*Data for this exercise*.
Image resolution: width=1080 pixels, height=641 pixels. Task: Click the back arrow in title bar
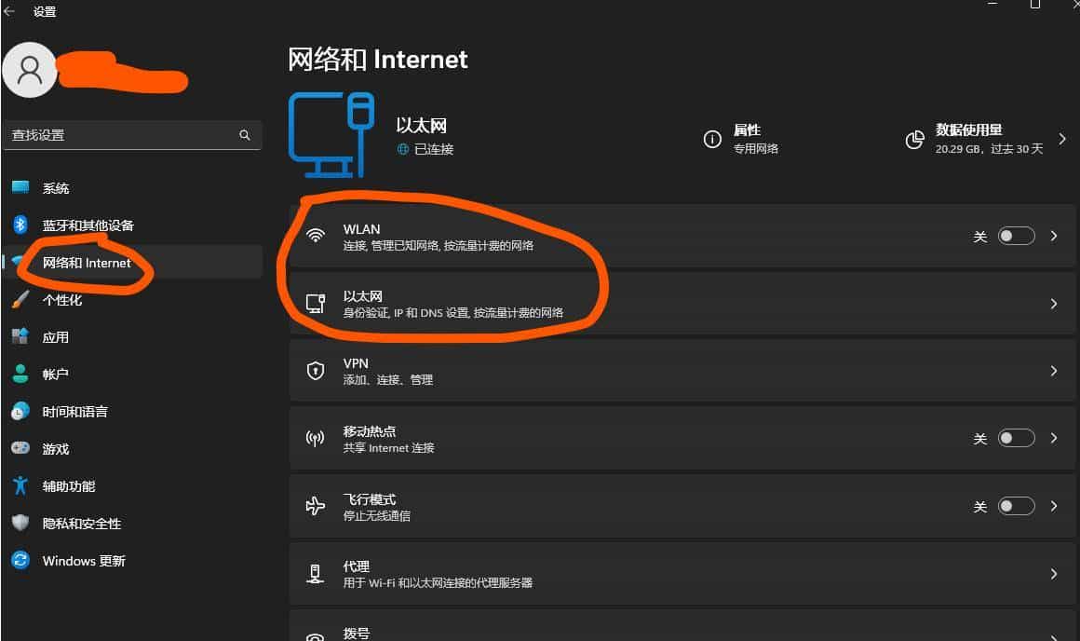coord(10,12)
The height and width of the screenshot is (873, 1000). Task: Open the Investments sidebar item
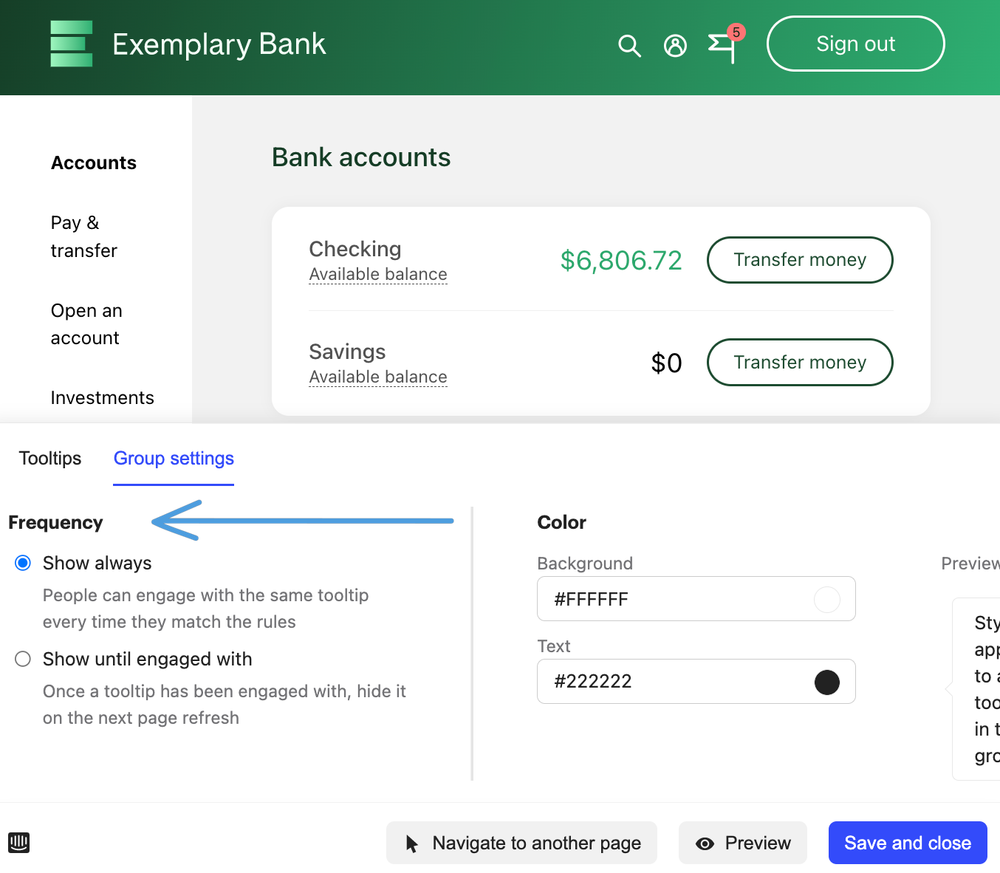[102, 397]
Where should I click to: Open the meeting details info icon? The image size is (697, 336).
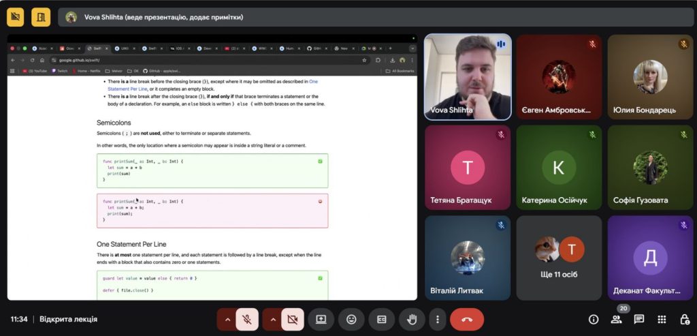click(594, 319)
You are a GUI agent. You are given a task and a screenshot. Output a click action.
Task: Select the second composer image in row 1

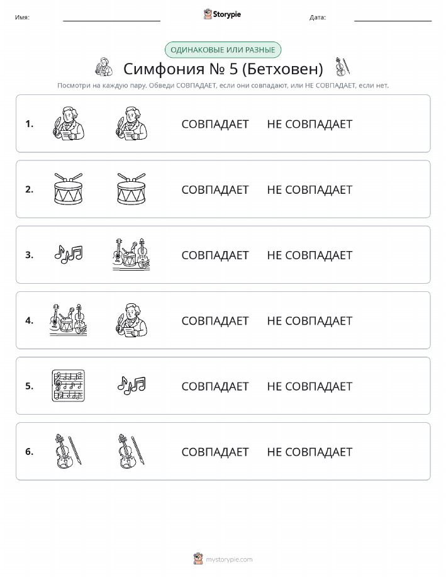point(131,123)
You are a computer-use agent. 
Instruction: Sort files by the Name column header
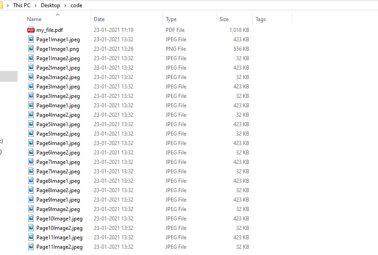pos(34,19)
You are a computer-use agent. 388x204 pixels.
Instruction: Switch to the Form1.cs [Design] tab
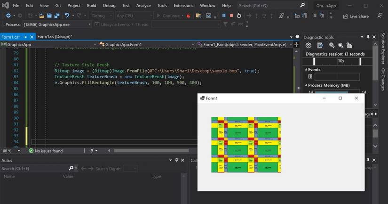coord(54,36)
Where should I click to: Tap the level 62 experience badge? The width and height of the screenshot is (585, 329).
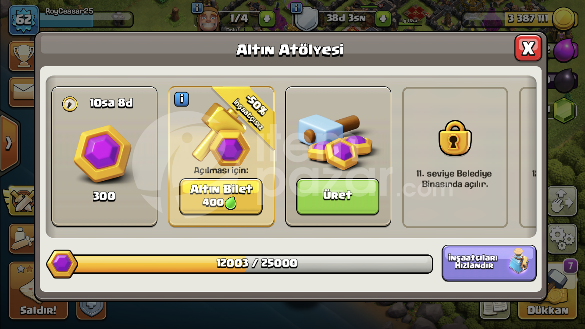coord(23,20)
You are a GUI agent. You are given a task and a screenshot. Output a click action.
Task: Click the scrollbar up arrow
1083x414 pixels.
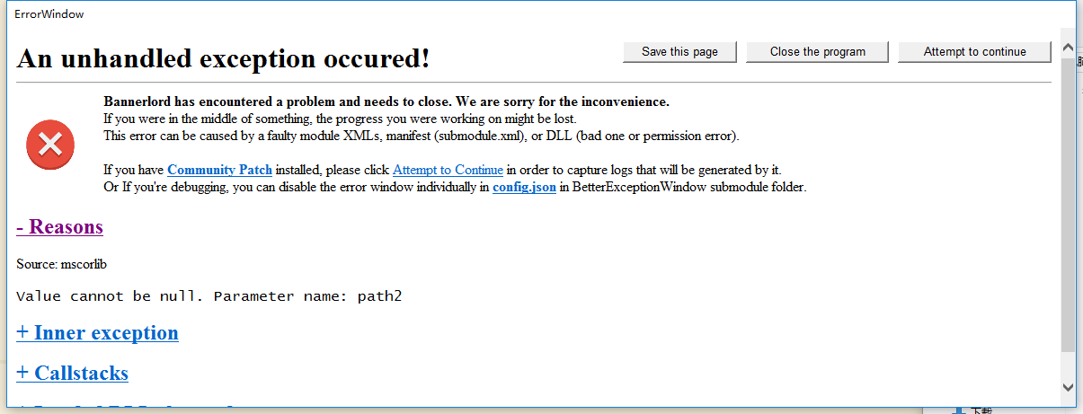click(1068, 47)
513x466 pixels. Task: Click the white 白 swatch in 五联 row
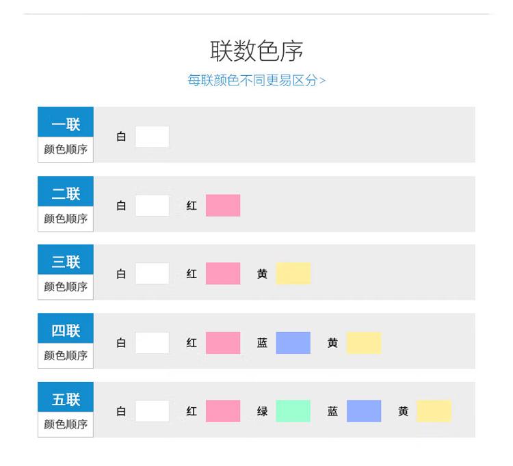[153, 411]
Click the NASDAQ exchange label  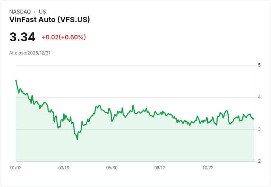(x=20, y=12)
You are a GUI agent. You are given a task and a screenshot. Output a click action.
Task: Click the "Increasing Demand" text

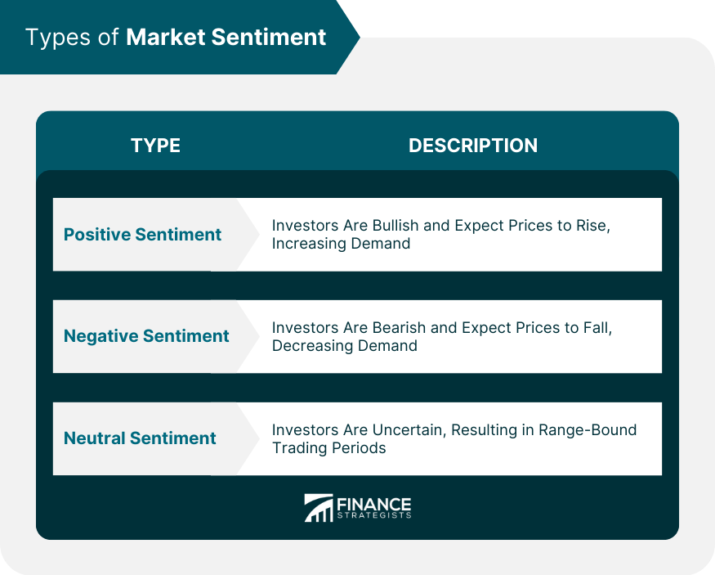341,244
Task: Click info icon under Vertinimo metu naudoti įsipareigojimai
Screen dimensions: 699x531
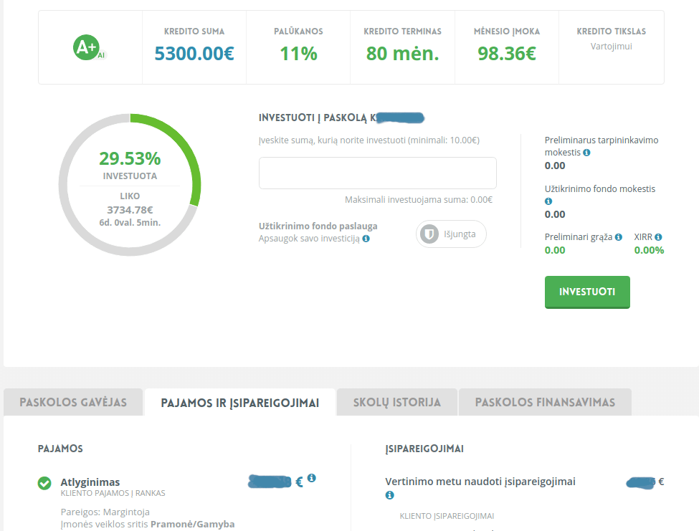Action: coord(389,494)
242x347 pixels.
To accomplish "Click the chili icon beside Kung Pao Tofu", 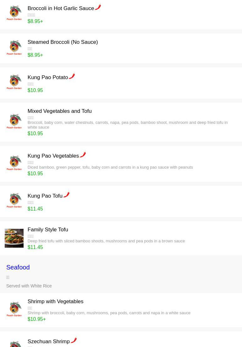I will coord(66,195).
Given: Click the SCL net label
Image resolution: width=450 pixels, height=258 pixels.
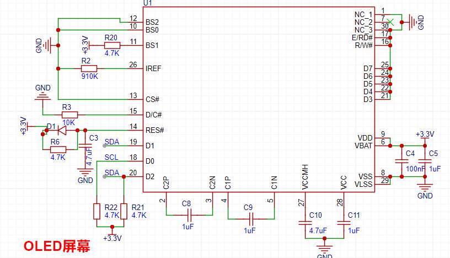Looking at the screenshot, I should coord(111,157).
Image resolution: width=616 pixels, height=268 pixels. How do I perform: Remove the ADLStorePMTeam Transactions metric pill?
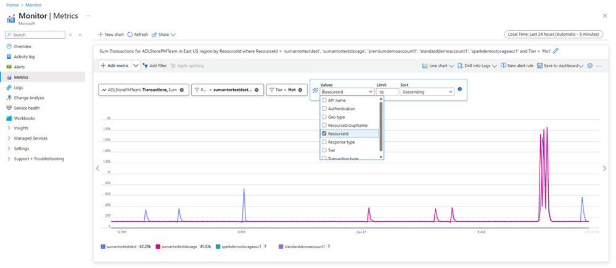click(182, 89)
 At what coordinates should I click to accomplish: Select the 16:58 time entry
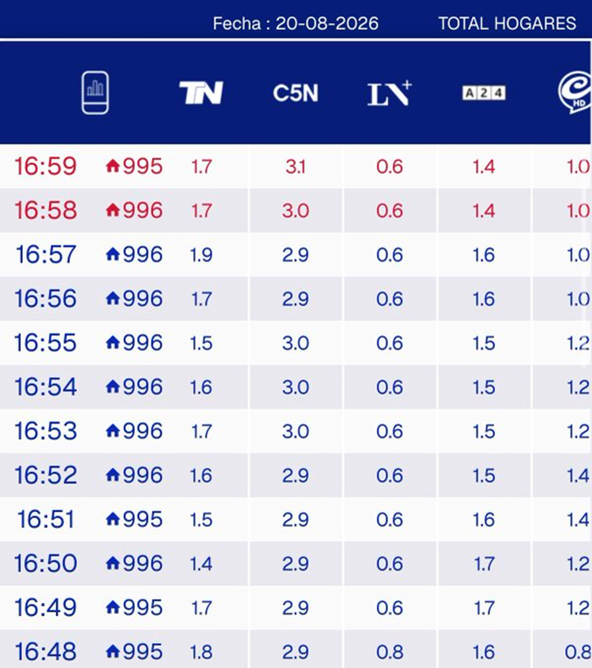45,210
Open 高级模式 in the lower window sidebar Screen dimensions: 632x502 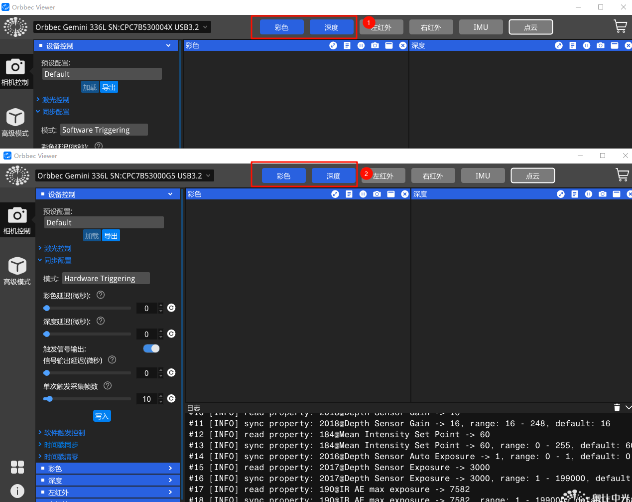[x=17, y=271]
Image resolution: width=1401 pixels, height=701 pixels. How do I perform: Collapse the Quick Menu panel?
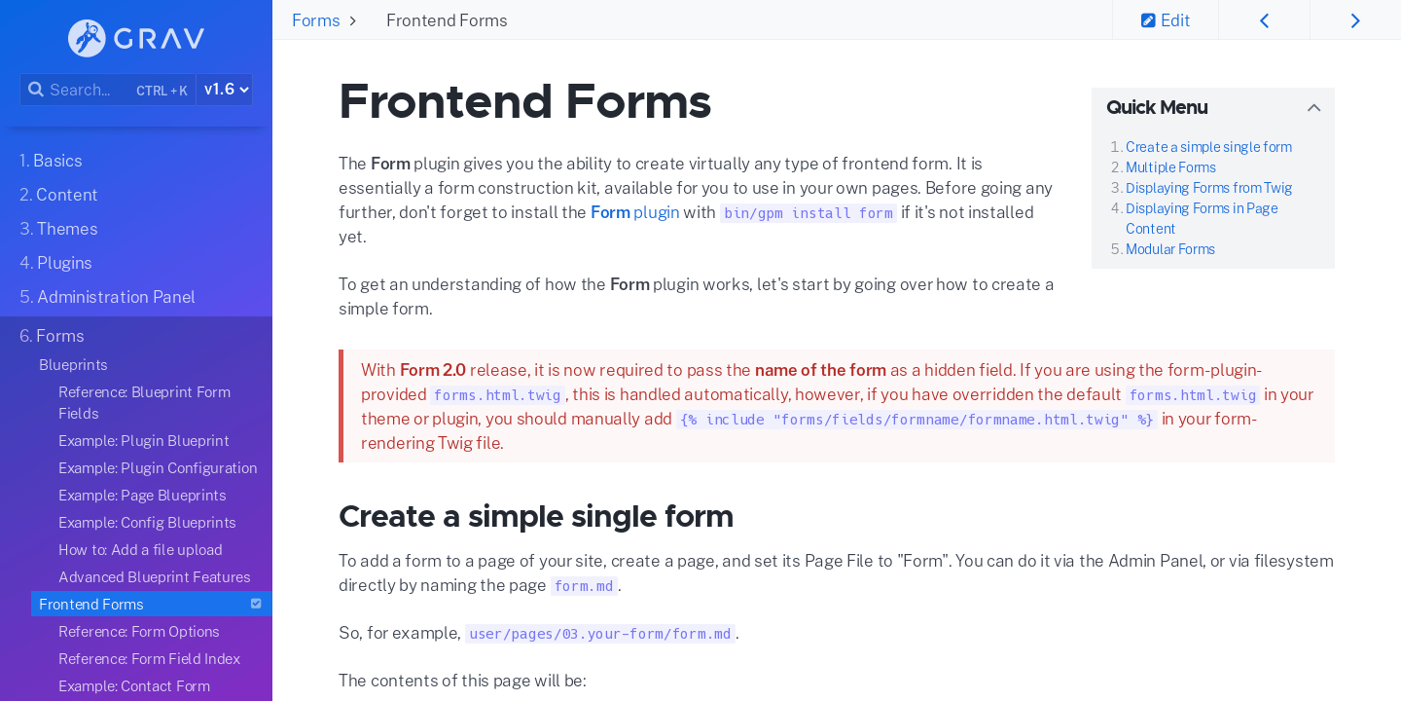1313,108
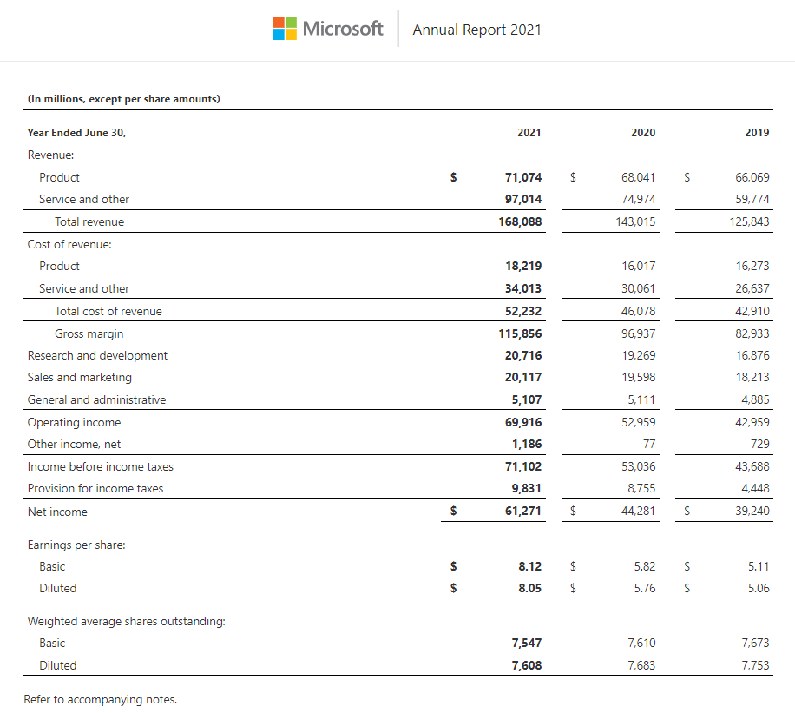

*Required action*.
Scan the material and collect every line that contains "computer".

*Solved problem*.
You are a computer-use agent. 
You are a computer-use agent. 388x204 pixels.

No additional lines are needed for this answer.